HIV infection disrupts the sympatric host-pathogen relationship in human tuberculosis

Abstract

The phylogeographic population structure of Mycobacterium tuberculosis suggests local adaptation to sympatric human populations. We hypothesized that HIV infection, which induces immunodeficiency, will alter the sympatric relationship between M. tuberculosis and its human host. To test this hypothesis, we performed a nine-year nation-wide molecular-epidemiological study of HIV-infected and HIV-negative patients with tuberculosis (TB) between 2000 and 2008 in Switzerland. We analyzed 518 TB patients of whom 112 (21.6%) were HIV-infected and 233 (45.0%) were born in Europe. We found that among European-born TB patients, recent transmission was more likely to occur in sympatric compared to allopatric host-pathogen combinations (adjusted odds ratio [OR] 7.5, 95% confidence interval [95% CI] 1.21-infinity, p = 0.03). HIV infection was significantly associated with TB caused by an allopatric (as opposed to sympatric) M. tuberculosis lineage (OR 7.0, 95% CI 2.5-19.1, p<0.0001). This association remained when adjusting for frequent travelling, contact with foreigners, age, sex, and country of birth (adjusted OR 5.6, 95% CI 1.5-20.8, p = 0.01). Moreover, it became stronger with greater immunosuppression as defined by CD4 T-cell depletion and was not the result of increased social mixing in HIV-infected patients. Our observation was replicated in a second independent panel of 440 M. tuberculosis strains collected during a population-based study in the Canton of Bern between 1991 and 2011. In summary, these findings support a model for TB in which the stable relationship between the human host and its locally adapted M. tuberculosis is disrupted by HIV infection.

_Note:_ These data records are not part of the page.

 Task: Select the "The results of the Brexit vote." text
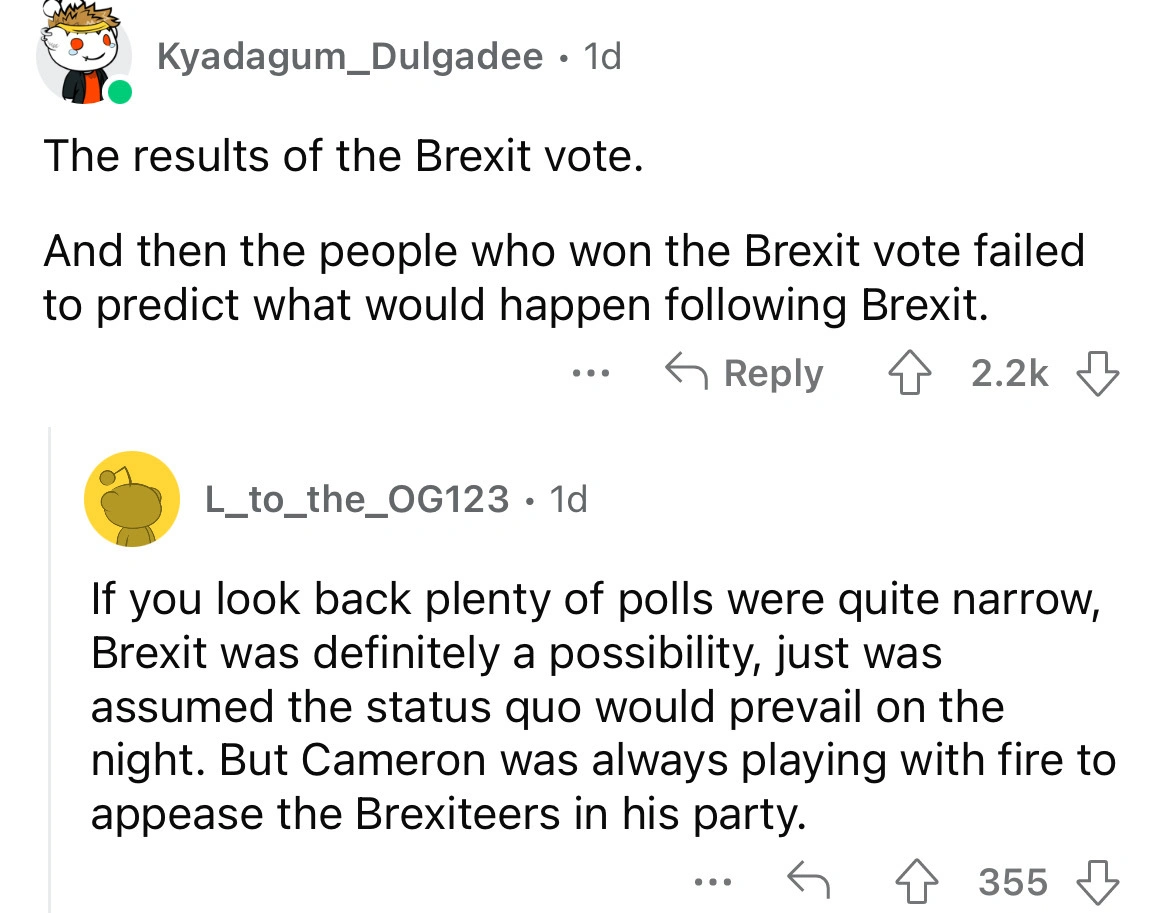[x=340, y=157]
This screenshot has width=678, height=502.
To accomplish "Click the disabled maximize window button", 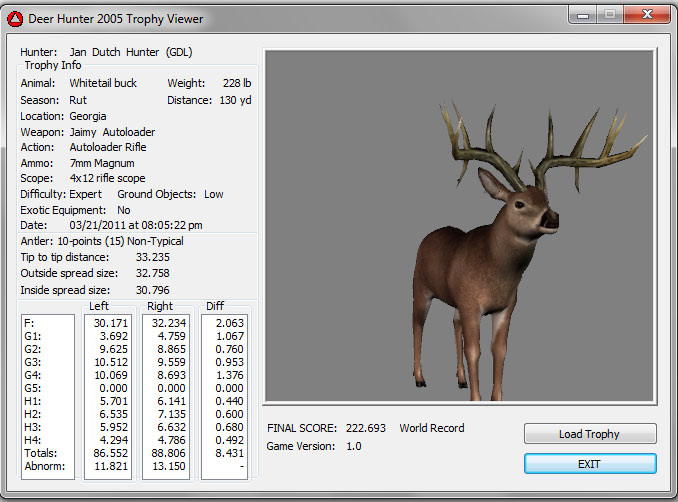I will tap(612, 15).
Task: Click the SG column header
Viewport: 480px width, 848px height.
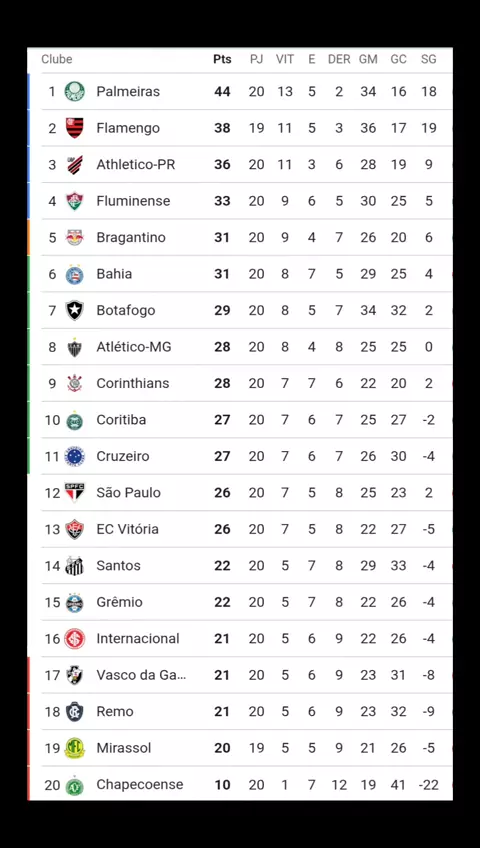Action: (x=429, y=59)
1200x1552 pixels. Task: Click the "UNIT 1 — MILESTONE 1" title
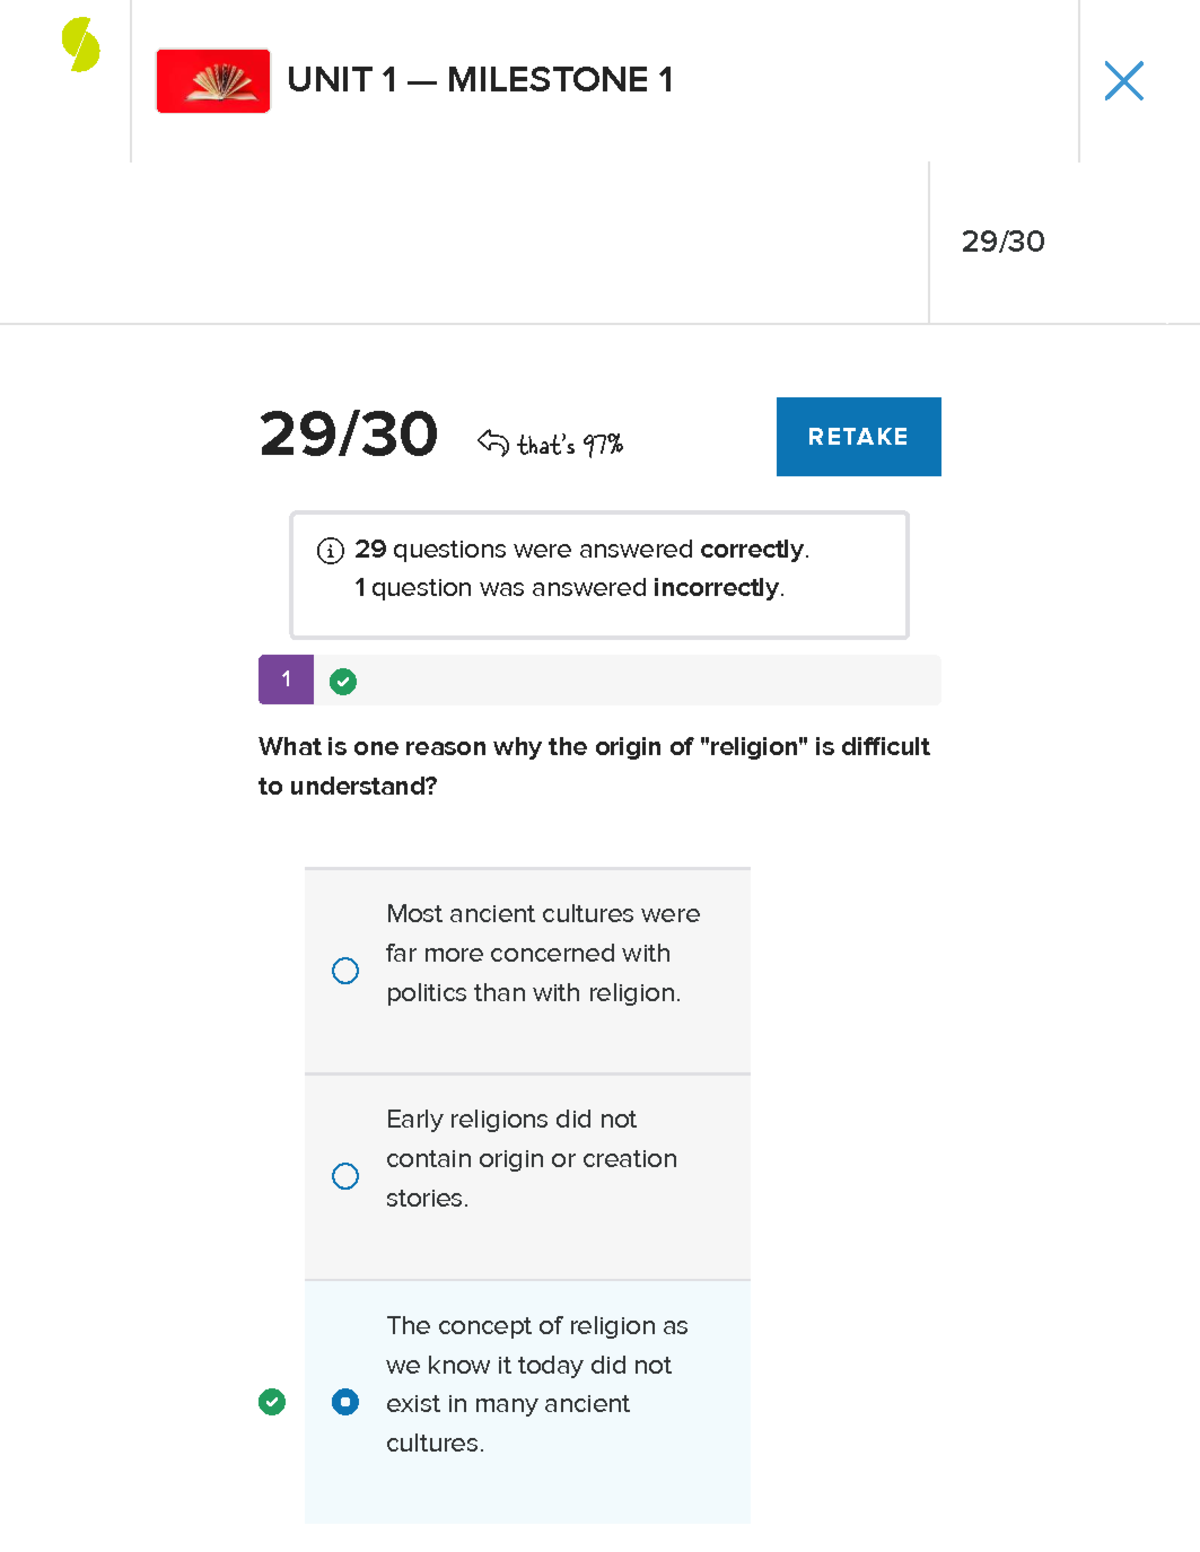pos(480,80)
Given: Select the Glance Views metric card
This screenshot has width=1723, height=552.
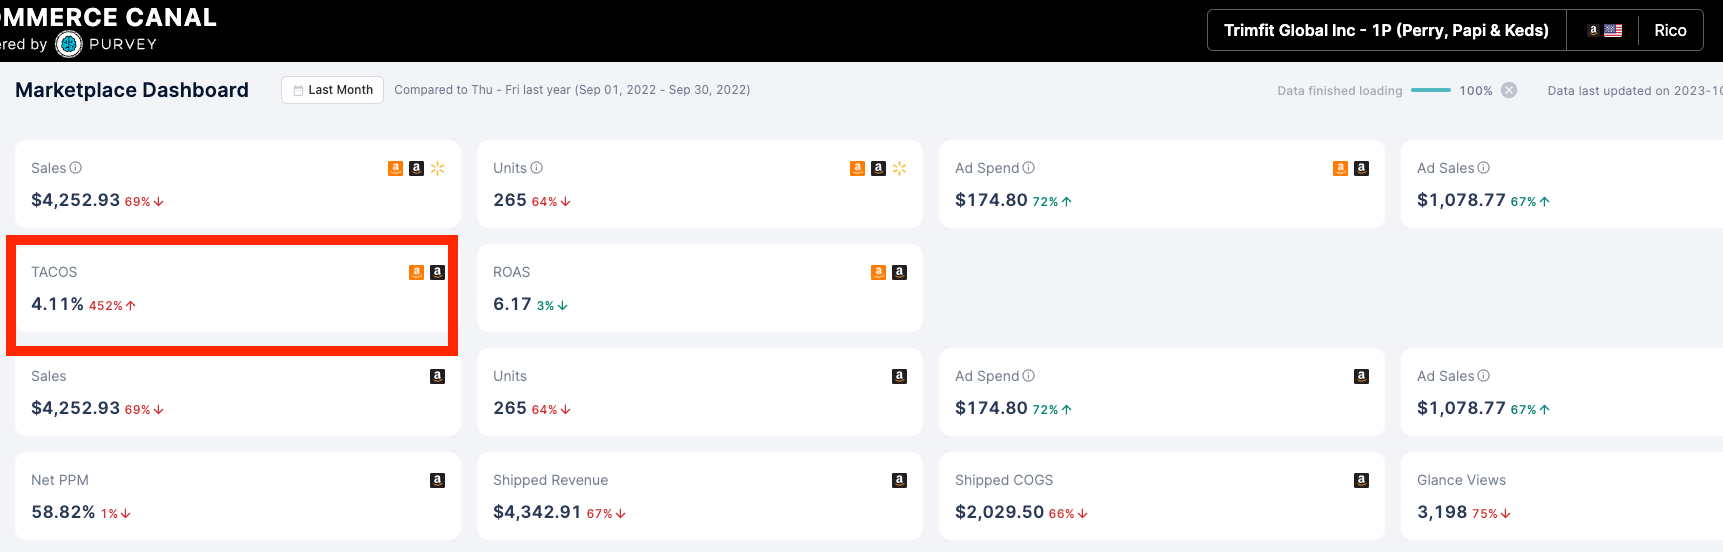Looking at the screenshot, I should pyautogui.click(x=1560, y=496).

Figure 1. Phylogeography of the six main Mycobacterium tuberculosis lineages.

A: Phylogenetic tree of the main M. tuberculosis lineages described in our study based on the neighbor-joining phylogeny across 23 M. tuberculosis complex whole-genome sequences (from Ref. [72]). Numbers on branches refer to the corresponding number of single nucleotide polymorphisms inferred. B: Distribution of the main phylogenetic M. tuberculosis lineages among Swiss tuberculosis cases included in the study (n = 518), by geographic origin of the patients. In (A) Mycobacterium canettii was used as the outgroup. SNPs, single nucleotide polymorphisms. In (B) the sizes of the pie charts correspond to the number of patients included in the study: European region (233 patients), Middle-East/North Africa (27), Indian subcontinent (36), Western Pacific (19), Central/South America (24), South-East Asia (48), and Eastern (55), Western (46) and Southern region (30) of sub-Saharan Africa. Lineage 1: Indo-Oceanic lineage; Lineage 2: East-Asian lineage (includes Beijing strains); Lineage 3: Delhi/CAS; Lineage 4: Euro-American lineage; Lineages 5 and 6: West African lineages.

Figure 2. Graphical model showing direct and indirect potential effects of HIV infection on tuberculosis (TB) caused by an allopatric Mycobacterium tuberculosis strain, in the context of other potential factors influencing this association.